By default, fdir crawls all subdirectories and files of a root, which can result in extra processing work that's not necessary, harming performance. tinyglobby tries to apply some optimizations by inferring a common root.

fdir exposes a exclude function that can be used to exclude directories from crawling. It's being currently used on the ignore patterns to... not crawl those ignored patterns?

What if, we took the matching patterns (basically the patterns that aren't meant to be ignored), we did some weird transformations to them, and used them in the exclude matcher?

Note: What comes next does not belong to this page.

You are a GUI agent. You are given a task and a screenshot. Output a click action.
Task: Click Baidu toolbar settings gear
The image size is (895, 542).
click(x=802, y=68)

For example, let's say we have the following usage:

import { glob } from 'tinyglobby';

await glob(['src/files/index.ts', 'scripts/*.ts']);

with the following file structure:

- node_modules
  ^big
- plugins
  - myPlugins
    | plugin.ts
- scripts
  - utils
    | index.ts
  | deploy.ts
  | run.ts
- src
  - files
    | index.ts
  - other
    | index.ts

Basically, we need a picomatch matcher that returns true for every directory that we don't want to crawl, in this case node_modules, plugins, scripts/utils, and src/other. This could be implemented with the following picomatch usage:

import picomatch from 'picomatch';

const exclude = picomatch('**/*', {
  ignore: ['src/files', 'scripts/*/**']
});

Great! It now only crawls the directories needed (hopefully, I haven't checked). Now the question is how to implement something that converts ['src/files/index.ts', 'scripts/*.ts' into ['src/files', 'scripts/*/**'], which is the whole point of this issue. If we figure it out, tinyglobby should be nearly as fast as possible.

Some notes:

Whatever thing is implemented needs to take into account how <pattern>/** patterns work. It not only matches subdirectories of <pattern>, but it also matches <pattern> itself. this is why the second processed pattern in the example isn't scripts/**, as that would match scripts making fdir not crawl it.
Ideally this processing should happen in the normalizePattern function, so that we don't need to loop through the patterns extra times.

Sep 28 '24 14:09 SuperchupuDev